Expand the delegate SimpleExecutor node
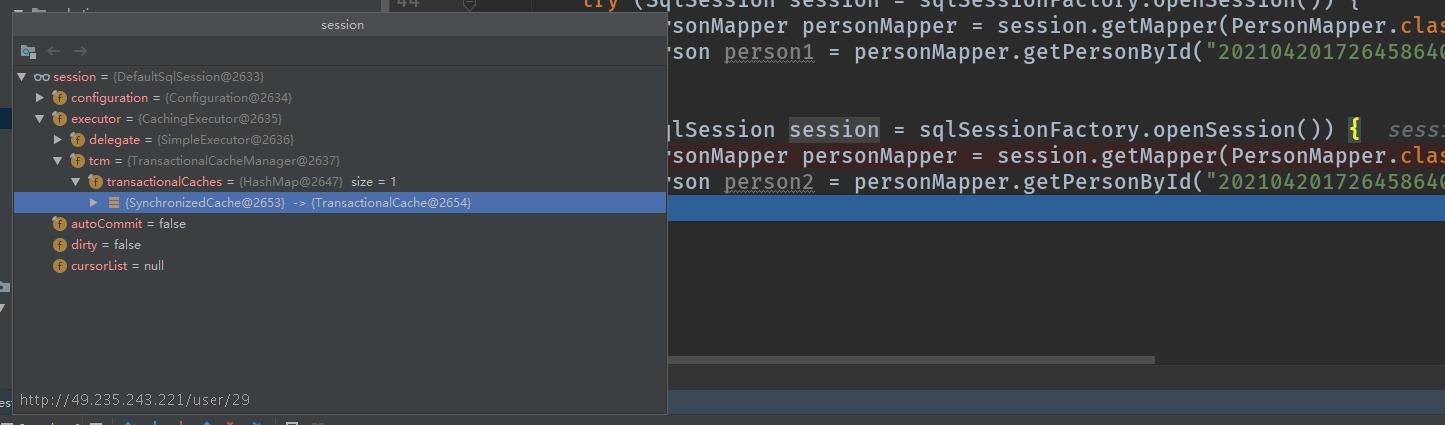This screenshot has height=425, width=1445. tap(58, 140)
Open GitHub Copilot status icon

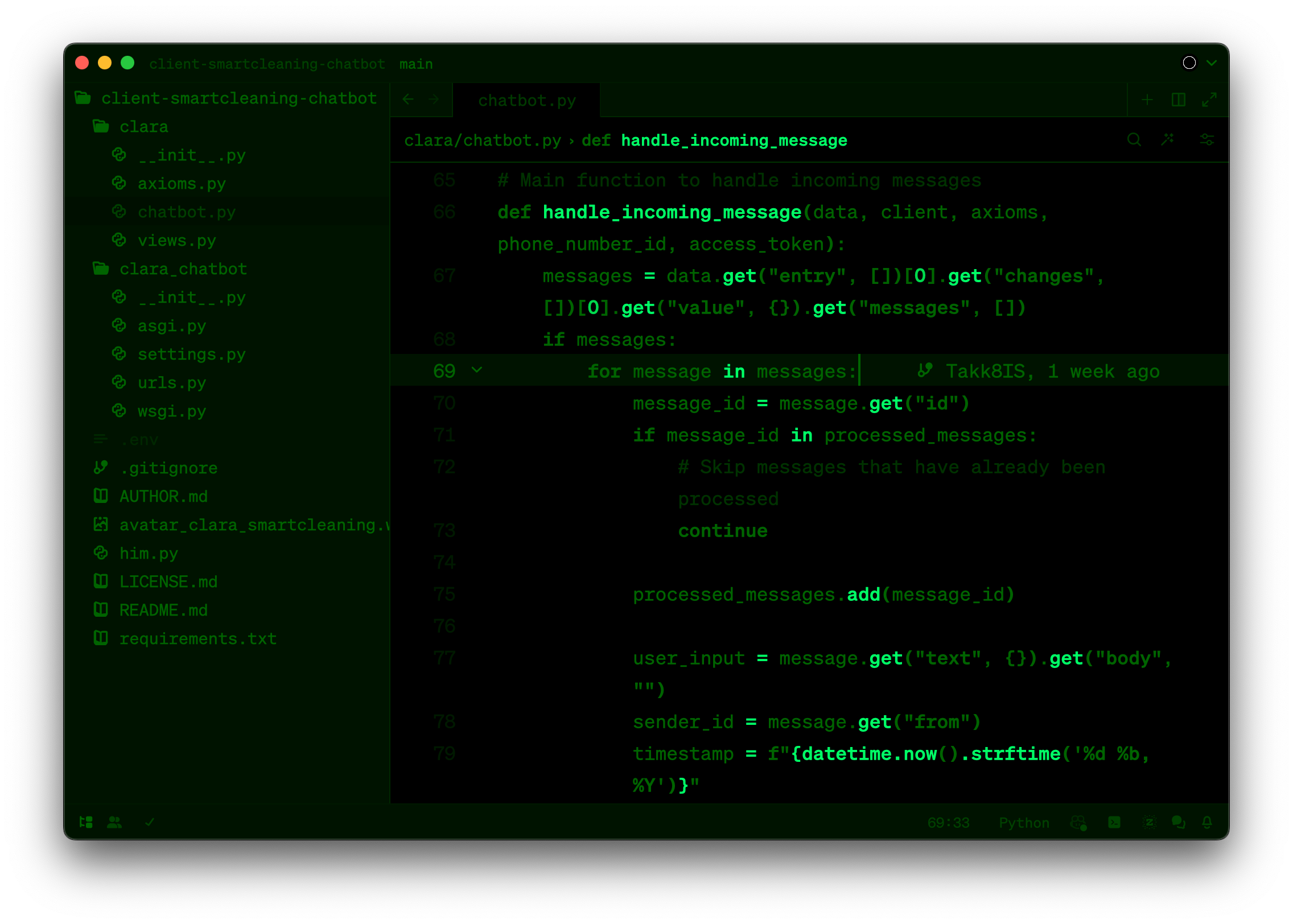click(x=1078, y=823)
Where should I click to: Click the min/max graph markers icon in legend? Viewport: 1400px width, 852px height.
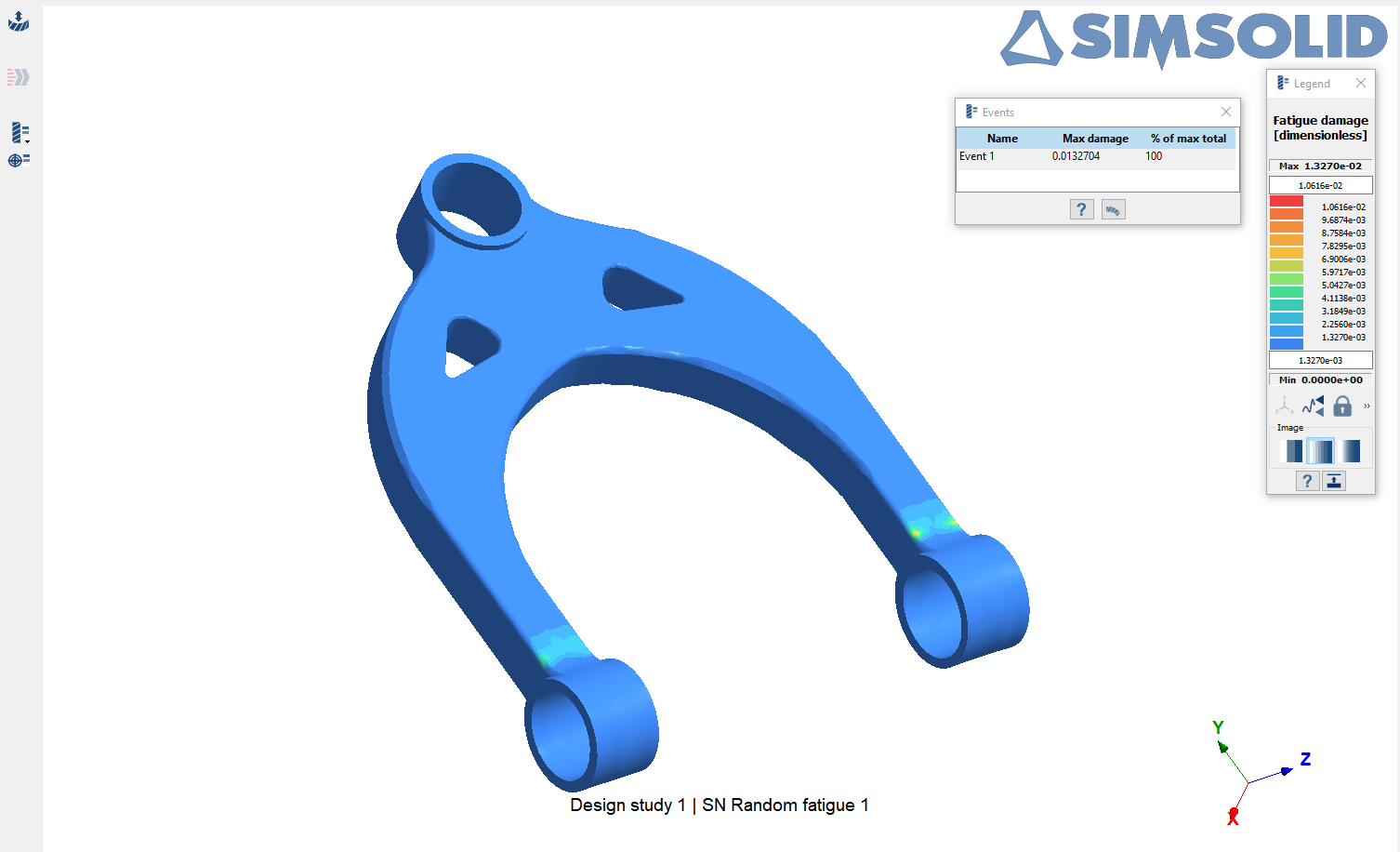tap(1313, 406)
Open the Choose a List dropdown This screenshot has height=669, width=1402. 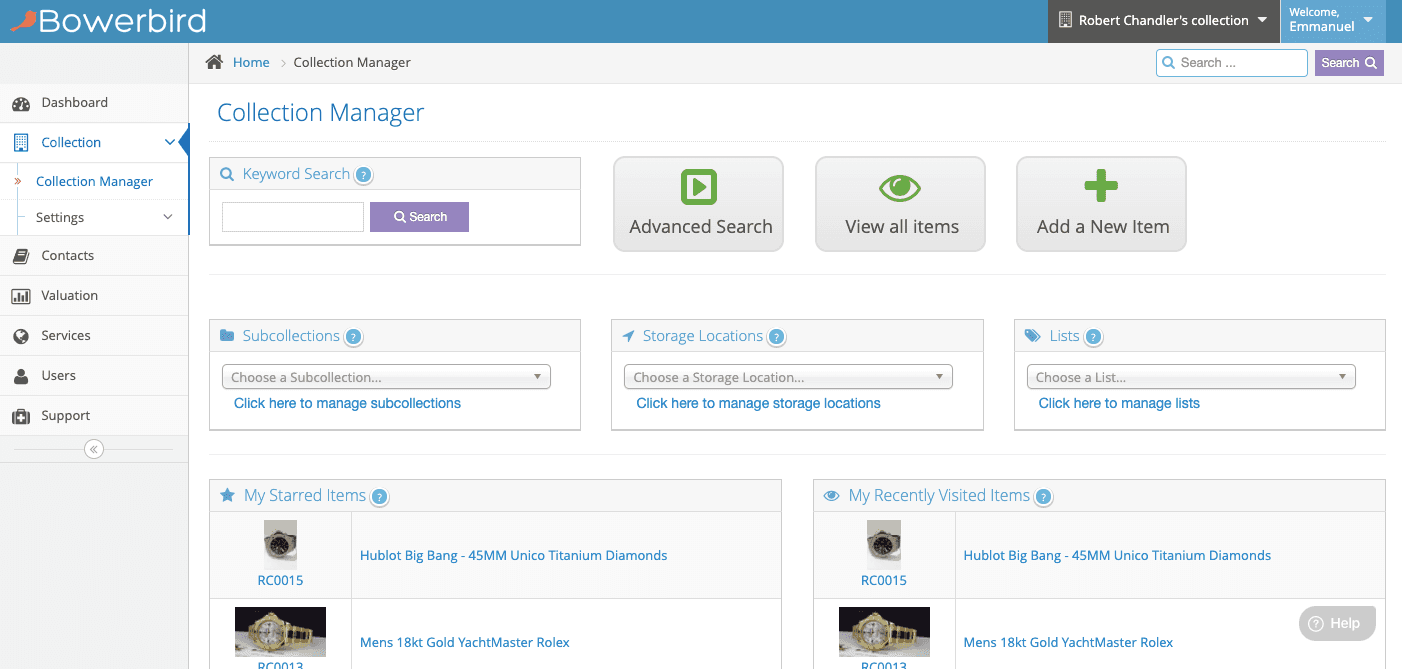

━━━━━━━━━━━━━━━━

Copy all of the records above word for word, leaving out the pictures.

Solution for this exercise =>
Expand the delegate SimpleExecutor node
This screenshot has height=425, width=1445. tap(58, 140)
Open GitHub Copilot status icon

click(x=1078, y=823)
Where should I click to: Click the min/max graph markers icon in legend? Viewport: 1400px width, 852px height.
tap(1313, 406)
Open the Choose a List dropdown This screenshot has height=669, width=1402. 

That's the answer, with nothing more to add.